Copy the listing word for word, starting at its first line and stopping after the line that contains "Film al Cinema (56, 2352)", with both ends included. Leave out the pictures.

--- Begin RECORDS FOR THIS TASK ---

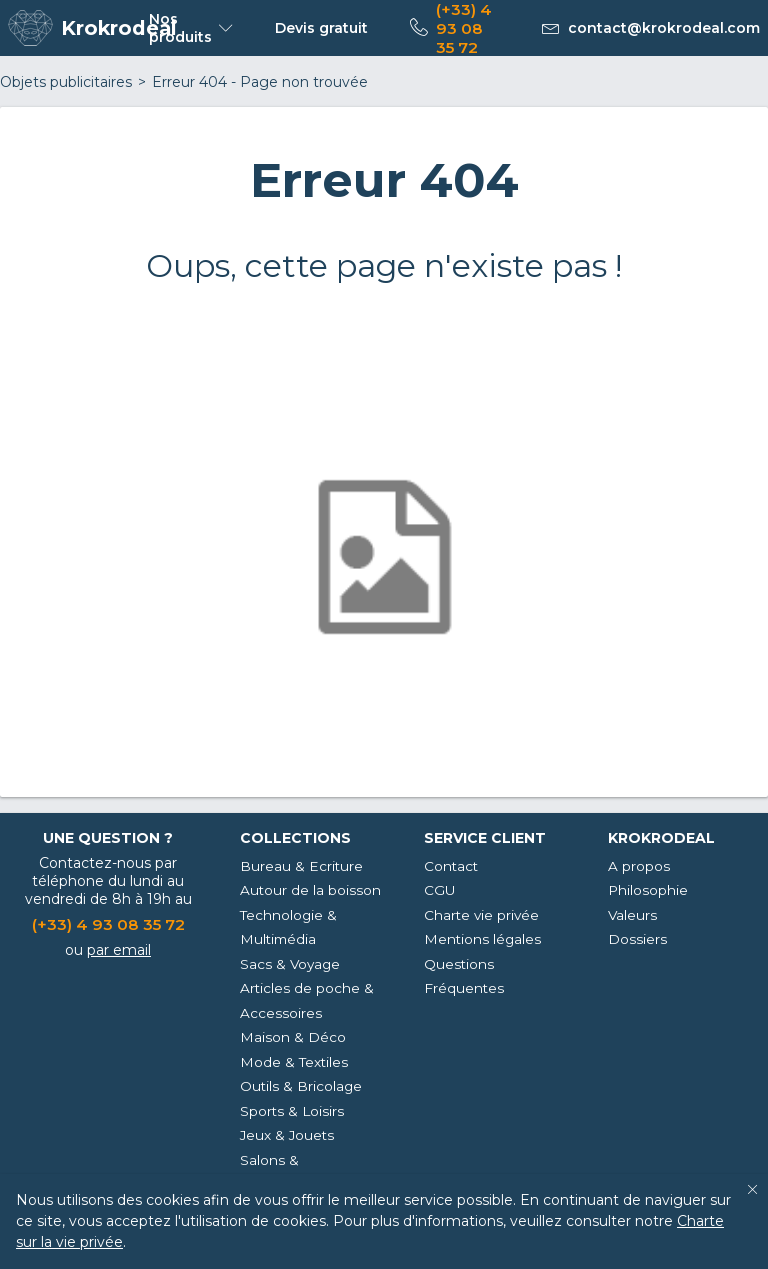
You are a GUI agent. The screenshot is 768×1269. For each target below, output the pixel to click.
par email (119, 950)
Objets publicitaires (66, 82)
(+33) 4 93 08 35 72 (108, 924)
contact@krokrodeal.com (664, 28)
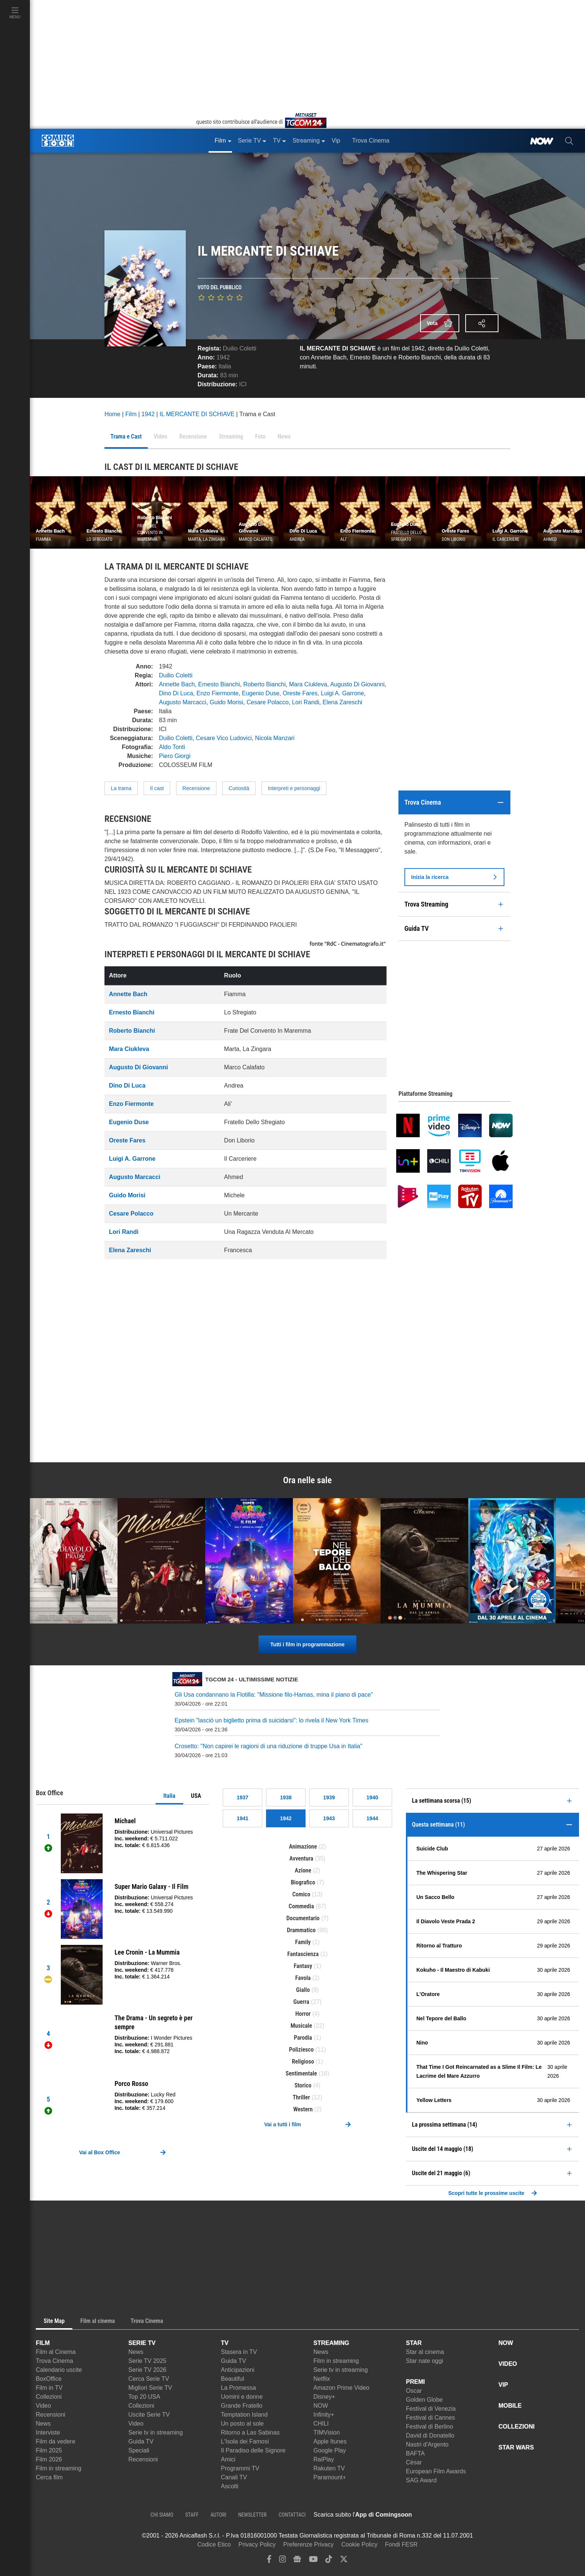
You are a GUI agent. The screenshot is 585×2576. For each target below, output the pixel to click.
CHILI (321, 2423)
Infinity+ (323, 2414)
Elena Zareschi (342, 702)
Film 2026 (49, 2459)
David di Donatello (430, 2435)
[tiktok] (328, 2561)
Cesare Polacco (268, 702)
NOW (320, 2405)
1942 (223, 357)
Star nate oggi (424, 2361)
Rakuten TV (329, 2468)
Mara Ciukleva (308, 684)
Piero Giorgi (174, 756)
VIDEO (507, 2364)
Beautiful (232, 2379)
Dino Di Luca (176, 693)
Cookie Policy (359, 2544)
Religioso (303, 2061)
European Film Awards (436, 2471)
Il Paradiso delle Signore (253, 2450)
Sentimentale (301, 2073)
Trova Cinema (54, 2361)
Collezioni (49, 2396)
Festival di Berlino (429, 2426)
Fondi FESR (401, 2544)
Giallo (303, 1989)
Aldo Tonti (172, 747)
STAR (414, 2343)
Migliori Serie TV (150, 2388)
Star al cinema (425, 2352)
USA (196, 1795)
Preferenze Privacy (308, 2544)
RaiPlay (323, 2459)
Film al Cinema (56, 2352)
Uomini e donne (242, 2396)
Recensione (196, 788)
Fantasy (303, 1966)
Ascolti (229, 2486)
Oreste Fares (300, 693)
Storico (303, 2085)
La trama (121, 788)
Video (43, 2405)
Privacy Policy (257, 2544)
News (43, 2423)
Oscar (414, 2391)
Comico (301, 1894)
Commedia (301, 1906)
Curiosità (239, 788)
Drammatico (301, 1930)
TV (224, 2343)
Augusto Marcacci (182, 702)
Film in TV (49, 2388)
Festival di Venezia (431, 2408)
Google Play (329, 2450)
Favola (302, 1977)
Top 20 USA (144, 2396)
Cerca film (49, 2477)
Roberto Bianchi (264, 684)
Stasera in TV (239, 2352)
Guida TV (140, 2441)
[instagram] (282, 2561)
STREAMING (331, 2343)
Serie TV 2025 (147, 2361)
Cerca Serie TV (148, 2379)
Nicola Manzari (275, 738)
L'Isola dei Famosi (245, 2441)
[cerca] (569, 141)
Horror (302, 2013)
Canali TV (234, 2477)
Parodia (303, 2037)
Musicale (301, 2025)
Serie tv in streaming (155, 2432)
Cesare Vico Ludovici (224, 738)
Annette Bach (177, 684)
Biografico (303, 1882)
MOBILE (510, 2405)
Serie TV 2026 (147, 2370)
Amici (228, 2459)
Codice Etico (214, 2544)
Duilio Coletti (239, 348)
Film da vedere (55, 2441)
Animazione (303, 1846)
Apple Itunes (330, 2441)
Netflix (321, 2379)
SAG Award (421, 2480)
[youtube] (313, 2561)
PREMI (415, 2382)
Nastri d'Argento (427, 2444)
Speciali (138, 2450)
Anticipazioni (237, 2370)
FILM (43, 2343)
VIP (503, 2385)
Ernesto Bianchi (219, 684)
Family (303, 1942)
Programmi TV (240, 2468)
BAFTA (415, 2453)
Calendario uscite (59, 2370)
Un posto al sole (242, 2423)
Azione (303, 1870)
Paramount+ (329, 2477)
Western (303, 2109)
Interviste (48, 2432)
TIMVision (326, 2432)
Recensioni (50, 2414)
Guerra (301, 2001)
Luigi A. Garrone (342, 693)
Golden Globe (424, 2399)
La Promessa (238, 2388)
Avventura (301, 1858)
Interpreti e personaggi (294, 788)
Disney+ (324, 2396)
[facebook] (269, 2561)
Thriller (301, 2097)
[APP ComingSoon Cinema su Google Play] (490, 2515)
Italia (169, 1795)
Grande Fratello (241, 2405)
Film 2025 (49, 2450)
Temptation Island (244, 2414)
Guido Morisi (226, 702)
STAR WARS (516, 2447)
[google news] (297, 2561)
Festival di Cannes (430, 2417)
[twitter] (344, 2561)
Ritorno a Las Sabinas (250, 2432)
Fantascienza (303, 1954)
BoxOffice (49, 2379)
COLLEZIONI (516, 2426)
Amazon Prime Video (341, 2388)
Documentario (302, 1918)
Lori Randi (305, 702)
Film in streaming (58, 2468)
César (414, 2462)
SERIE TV (142, 2343)
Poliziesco (301, 2049)
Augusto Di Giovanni (357, 684)
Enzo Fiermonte (218, 693)
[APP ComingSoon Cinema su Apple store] (438, 2515)
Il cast (157, 788)
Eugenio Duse (260, 693)
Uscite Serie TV (149, 2414)
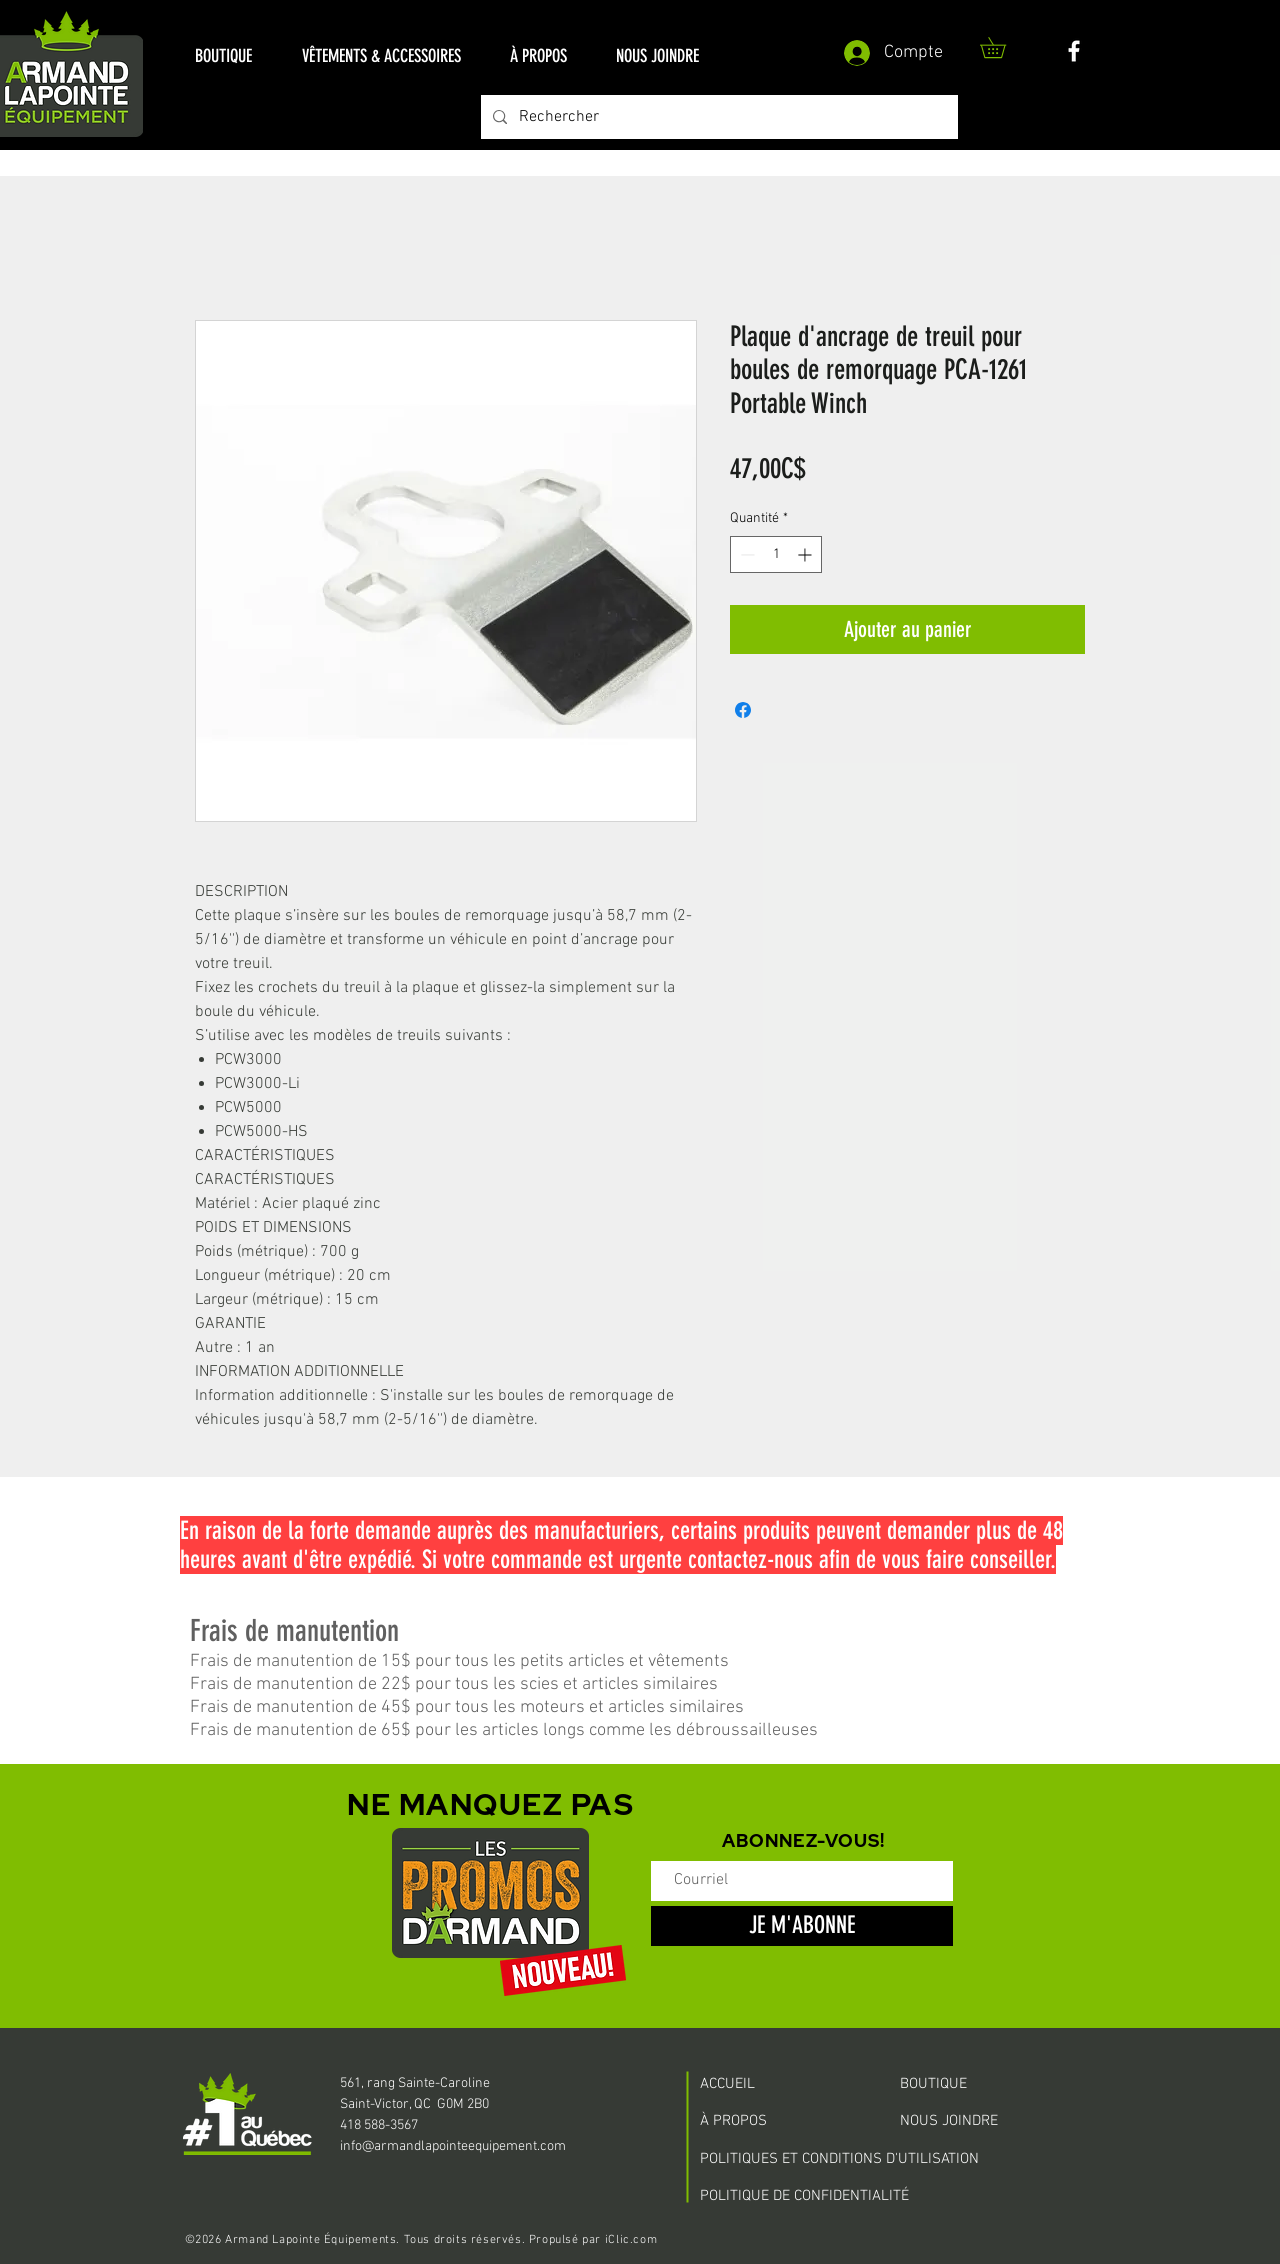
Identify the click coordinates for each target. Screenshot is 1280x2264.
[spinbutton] (776, 554)
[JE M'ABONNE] (802, 1926)
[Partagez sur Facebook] (743, 710)
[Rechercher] (717, 117)
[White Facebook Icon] (1074, 51)
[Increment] (806, 554)
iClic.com (631, 2240)
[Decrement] (745, 554)
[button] (223, 56)
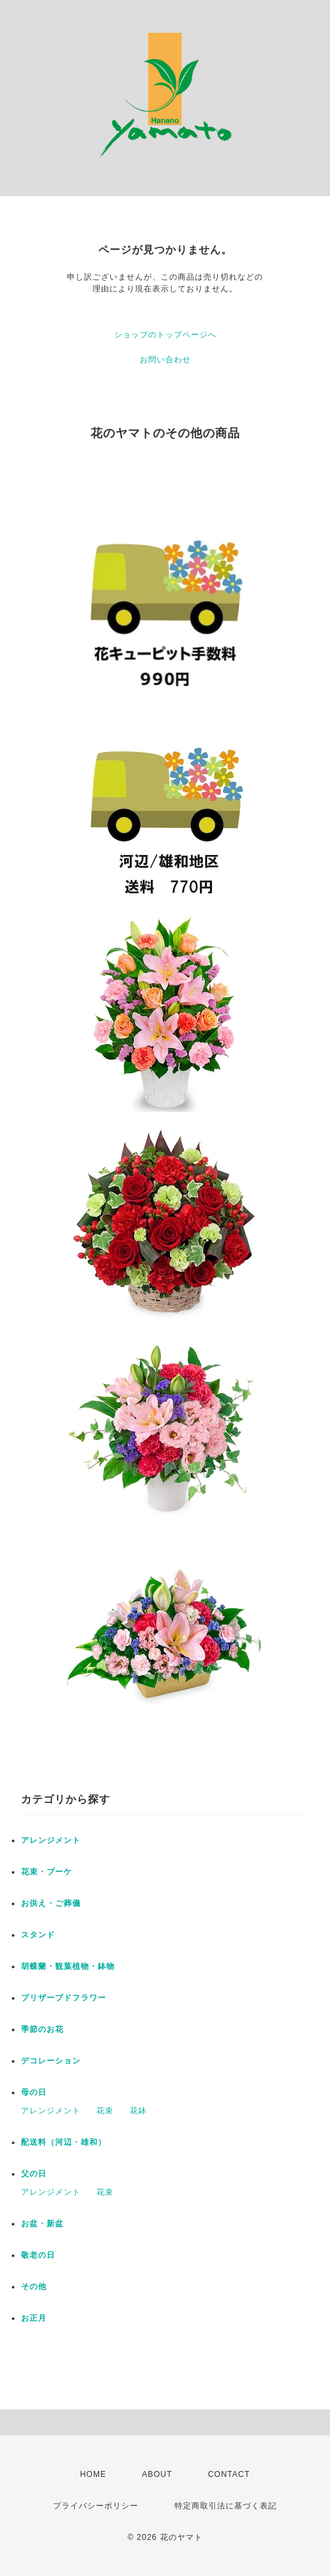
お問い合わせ (165, 359)
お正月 (34, 2318)
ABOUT (157, 2474)
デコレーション (51, 2060)
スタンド (38, 1934)
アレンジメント (51, 1840)
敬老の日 (38, 2255)
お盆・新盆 (42, 2223)
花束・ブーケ (46, 1871)
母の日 (34, 2092)
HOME (93, 2474)
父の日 (34, 2173)
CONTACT (229, 2474)
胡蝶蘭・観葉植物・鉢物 (68, 1966)
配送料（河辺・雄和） (63, 2142)
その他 (34, 2286)
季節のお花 (42, 2029)
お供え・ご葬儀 (51, 1903)
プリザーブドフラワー (63, 1997)
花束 (104, 2110)
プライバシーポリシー (95, 2505)
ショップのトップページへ (165, 334)
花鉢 (138, 2110)
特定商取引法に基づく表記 (226, 2505)
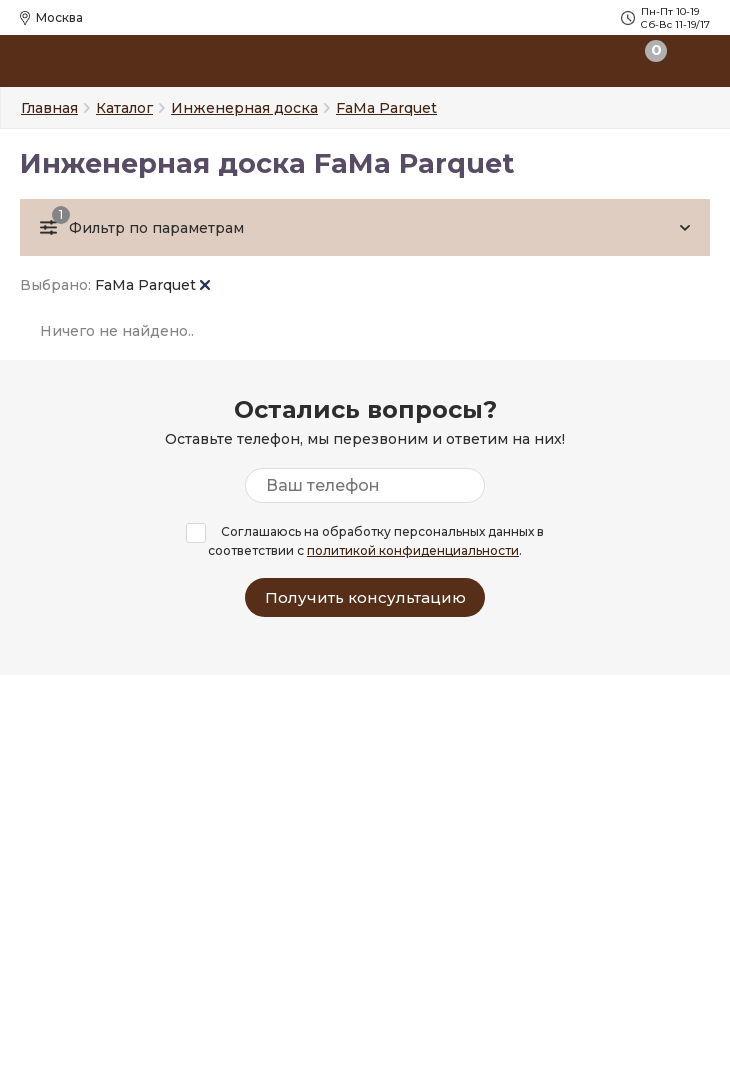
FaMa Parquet (152, 285)
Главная (49, 108)
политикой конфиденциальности (413, 550)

--- End RECORDS FOR THIS TASK ---

TASK RESPONSE:
You are a GUI agent. The screenshot is 768×1269. For each target below, output the pixel to click.
par email (119, 950)
Objets publicitaires (66, 82)
(+33) 4 93 08 35 72 (108, 924)
contact@krokrodeal.com (664, 28)
You are a GUI agent. The screenshot is 585×2576. For each target below, output the pixel to click.
CHILI (321, 2423)
Infinity+ (323, 2414)
Elena Zareschi (342, 702)
Film 2026 (49, 2459)
David di Donatello (430, 2435)
[tiktok] (328, 2561)
Cesare Polacco (268, 702)
NOW (320, 2405)
1942 (223, 357)
Star nate oggi (424, 2361)
Rakuten TV (329, 2468)
Mara Ciukleva (308, 684)
Piero Giorgi (174, 756)
VIDEO (507, 2364)
Beautiful (232, 2379)
Dino Di Luca (176, 693)
Cookie Policy (359, 2544)
Religioso (303, 2061)
European Film Awards (436, 2471)
Il Paradiso delle Signore (253, 2450)
Sentimentale (301, 2073)
Trova Cinema (54, 2361)
Collezioni (49, 2396)
Festival di Berlino (429, 2426)
Fondi FESR (401, 2544)
Giallo (303, 1989)
Aldo Tonti (172, 747)
STAR (414, 2343)
Migliori Serie TV (150, 2388)
Star al cinema (425, 2352)
USA (196, 1795)
Preferenze Privacy (308, 2544)
RaiPlay (323, 2459)
Film al Cinema (56, 2352)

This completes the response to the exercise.